Input data

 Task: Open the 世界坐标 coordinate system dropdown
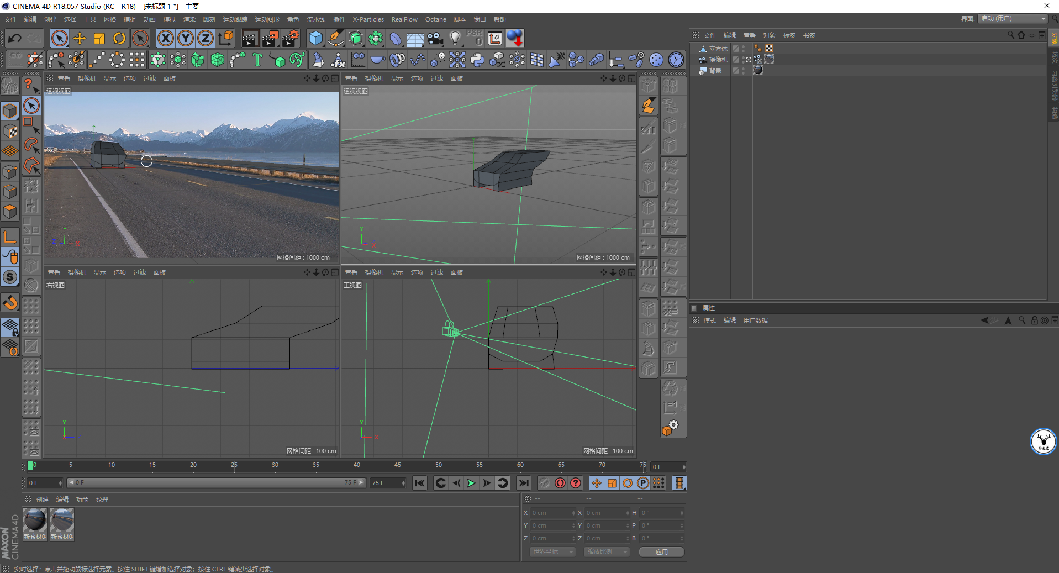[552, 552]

==

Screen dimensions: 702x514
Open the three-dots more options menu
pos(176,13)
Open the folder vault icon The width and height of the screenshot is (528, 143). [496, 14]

Problem
In the listing above, locate the line with "Screen dimensions: 702x514" and the line with "Open the folder", then extract exactly those lines and every line between them, and nothing more.

Exercise answer
Screen dimensions: 702x514
Open the three-dots more options menu
pos(176,13)
Open the folder vault icon The width and height of the screenshot is (528, 143). [496, 14]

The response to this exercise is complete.